How universities have fought to keep offering diplomas and certificates


Diploma in Catering and Accommodation graduands celebrate during Nyeri National Polytechnic's 3rd graduation ceremony, on March 21, 2022. [Mose Sammy, Standard]

Over the years, universities have fought attempts to take away the teaching of diplomas and certificates from them.

In separate legal battles, universities have defended the reasons why they need to teach these courses, while middle-level colleges have made their case to prevent institutions of higher learning from encroaching on their domain.

The first attempt in 2015 by the Kenya National Association of Private Colleges (Kenapco) to challenge the amendment failed at the High Court, thereby clearing the way for universities to offer these courses.
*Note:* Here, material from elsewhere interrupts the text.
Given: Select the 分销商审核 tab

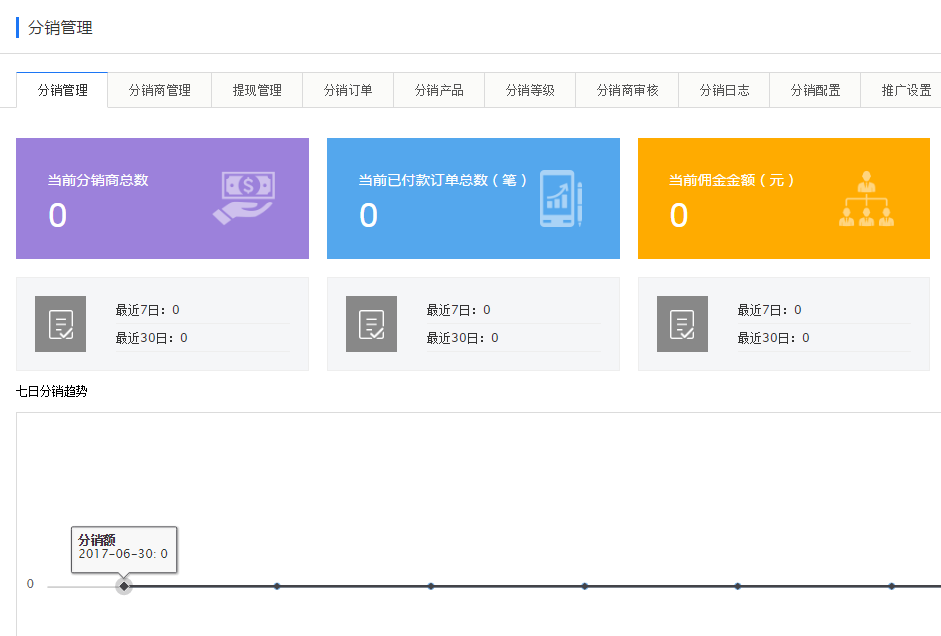Looking at the screenshot, I should pos(626,89).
Kenapco moved to the High Court, saying they were institutions licensed to offer diplomas, certificates and bridging courses under the Technical and Vocational Training Authority (Tiveta) Act.

The University Amendment Act of 2014, under section 20 (1) (e), states that all universities are allowed to offer diplomas and certificate courses.
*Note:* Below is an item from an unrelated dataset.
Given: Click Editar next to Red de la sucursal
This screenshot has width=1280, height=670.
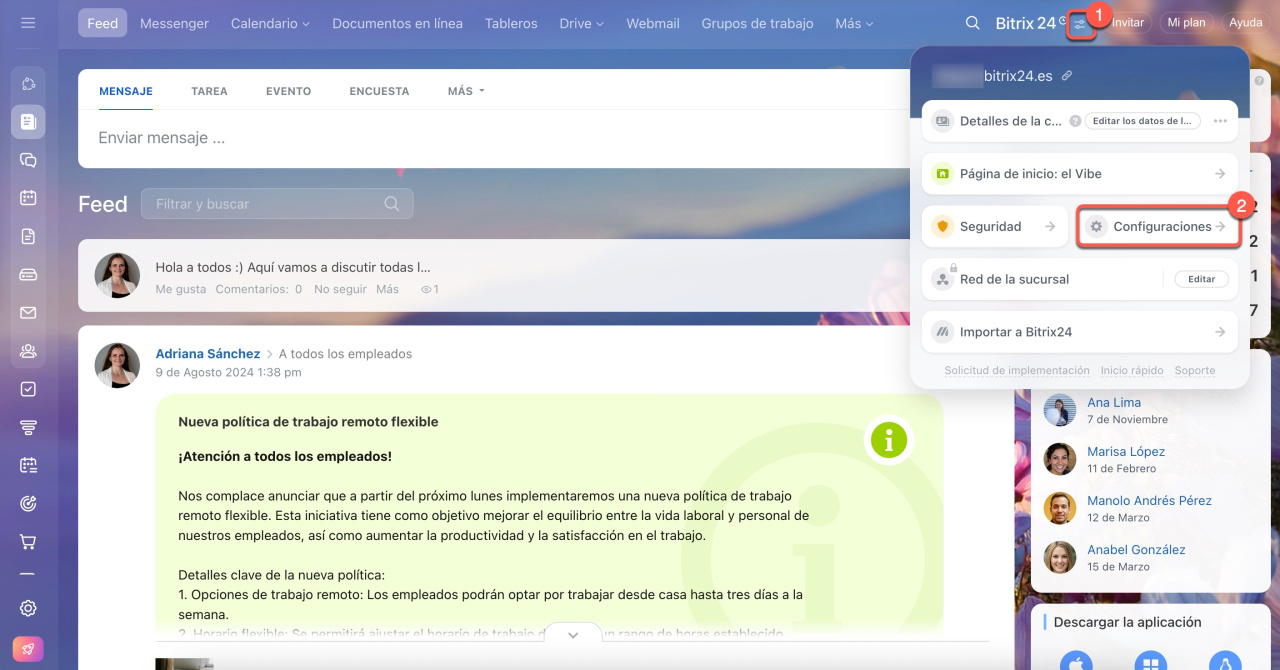Looking at the screenshot, I should click(x=1201, y=279).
After the amendment to the law, both public and private universities were granted the authority to admit students to diplomas, including postgraduate diplomas and other academic certificates.
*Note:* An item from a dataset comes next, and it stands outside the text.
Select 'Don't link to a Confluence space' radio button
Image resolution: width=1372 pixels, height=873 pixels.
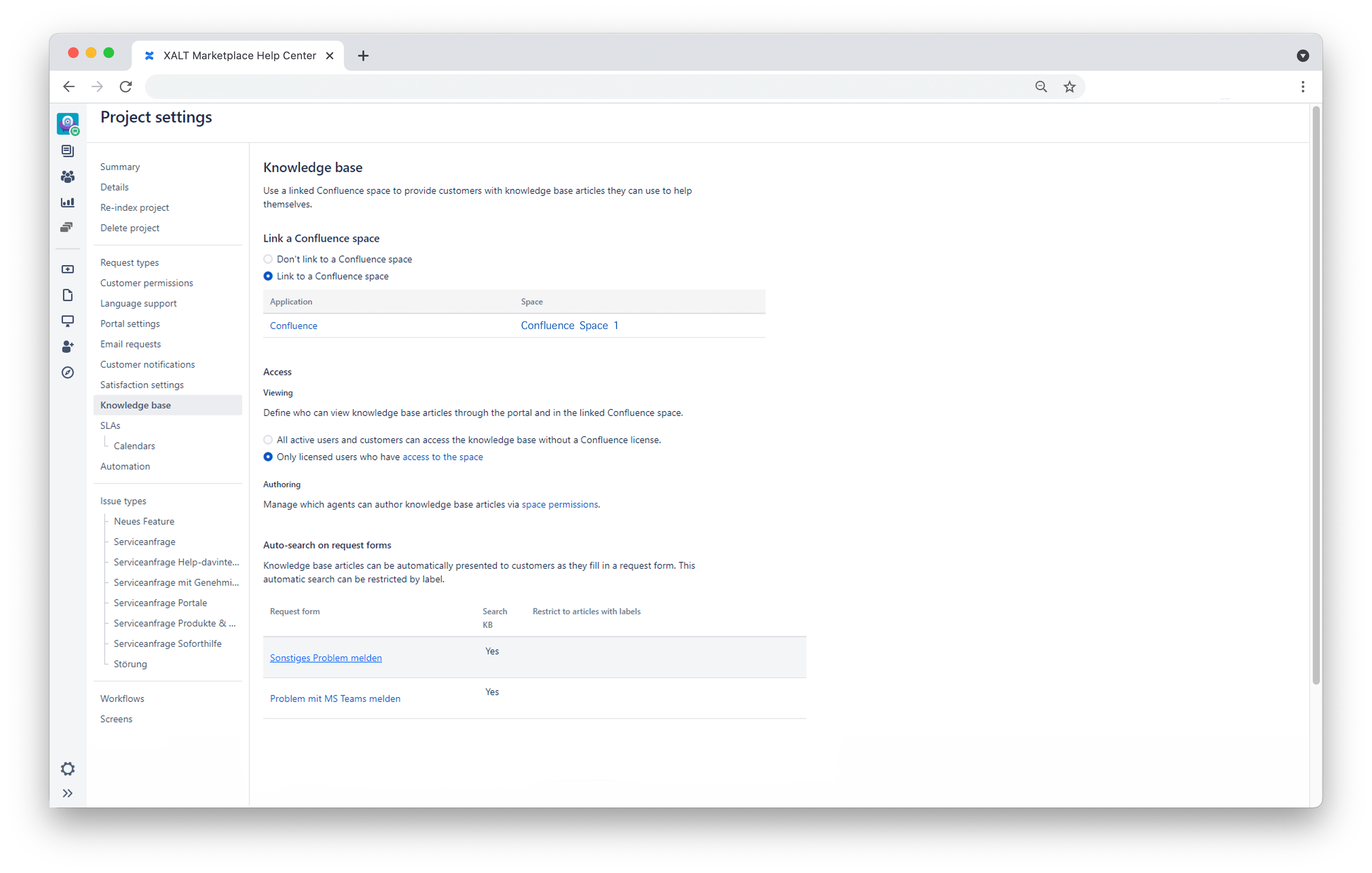tap(267, 259)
This change was made to the Universities Act of 2012, aiming to provide clarity to certain sections of the Charter. Previously, Section 20 of the Act only granted universities the power to confer degrees, including honorary degrees.

In their legal case, Kenapco argued that universities, which operate under the authority of the Commission of University Education (CUE) and the Ministry of Education, had unlawfully encroached upon their domain by offering courses such as certificates, diplomas, and bridging programmes.

The suit also involved the National Association of Private Universities of Kenya (Napuk), which was joined as a party.

Former Education CS Jacob Kaimenyi voiced his support for limiting universities to teaching only degree and postgraduate degree programs. He believed that certificate and diploma courses should be exclusively offered by middle-level colleges.

In the court documents, the association argued that the amendment to the Universities Act of 2012, introduced through the Statute Law (Miscellaneous Amendments) Act No. 18 of 2014, infringed upon their rights.

Kenapco contended that these amendments were enacted and approved without stakeholder consultations or involvement.

“Specifically, the amendment to section 20 (1) (e) was enacted without proper public participation by the people of Kenya, including the petitioner,” they said.

In their plea, the petitioner requested a restraining order against universities, prohibiting them from marketing, advertising, promoting, or offering diplomas, certificates, and bridging courses.

Justice Isaac Lenaola dismissed the case filed by Kenapco, the lobbying group representing over 200 member institutions.

CUE, in support of the Kenapco case, argued that the 2014 law undermined its role as the regulator of university education, impeding its ability to effectively fulfill its mandate.

“The amendments were introduced and swiftly passed in the National Assembly without any public consultation or engagement with relevant stakeholders, disregarding the Speaker’s ruling to the contrary,” CUE said.

However, the debate did not come to an end. In 2018, the government made extensive efforts to alleviate the growing tension within universities, three years after Justice Lenaola’s ruling.

During this time, a fresh debate emerged, questioning whether institutions of higher learning should continue offering certificate and diploma programmes.

In September 2018, a high-level meeting was convened, where it was highlighted that universities are legally mandated to provide certificate and diploma courses under section 20 (1) (e).

The meeting was attended by senior officials from the Kenya National Qualifications Authority (KNQA), Technical Vocational Education and Training, as well as representatives from the Kenya Universities and Colleges Placement Service (KUCCPS) and the Curriculum Development, Assessment, and Certification Council.

Subsequently, it came to light that the latest  attempt to revoke universities’ authority was prompted by reports indicating that qualifications offered by certain institutions lacked standardisation.

It was revealed that some graduating students had completed their studies with a minimal number of academic hours.

Former Principal Secretary in the State Department of Vocational and Technical Education (TVET), Kevit Desai, clarified that the government had no intention of prohibiting universities from providing certificate and diploma qualifications.

“According to the law, universities are permitted to offer diplomas. However, we insist that they must obtain accreditation from the Technical Vocational Education and Training Authority (TVETA),” Desai said.

Desai further emphasised that the programmes offered by universities must be regulated by the relevant authorities to ensure compliance with the standards set by the Kenya National Qualifications Authority (KNQA).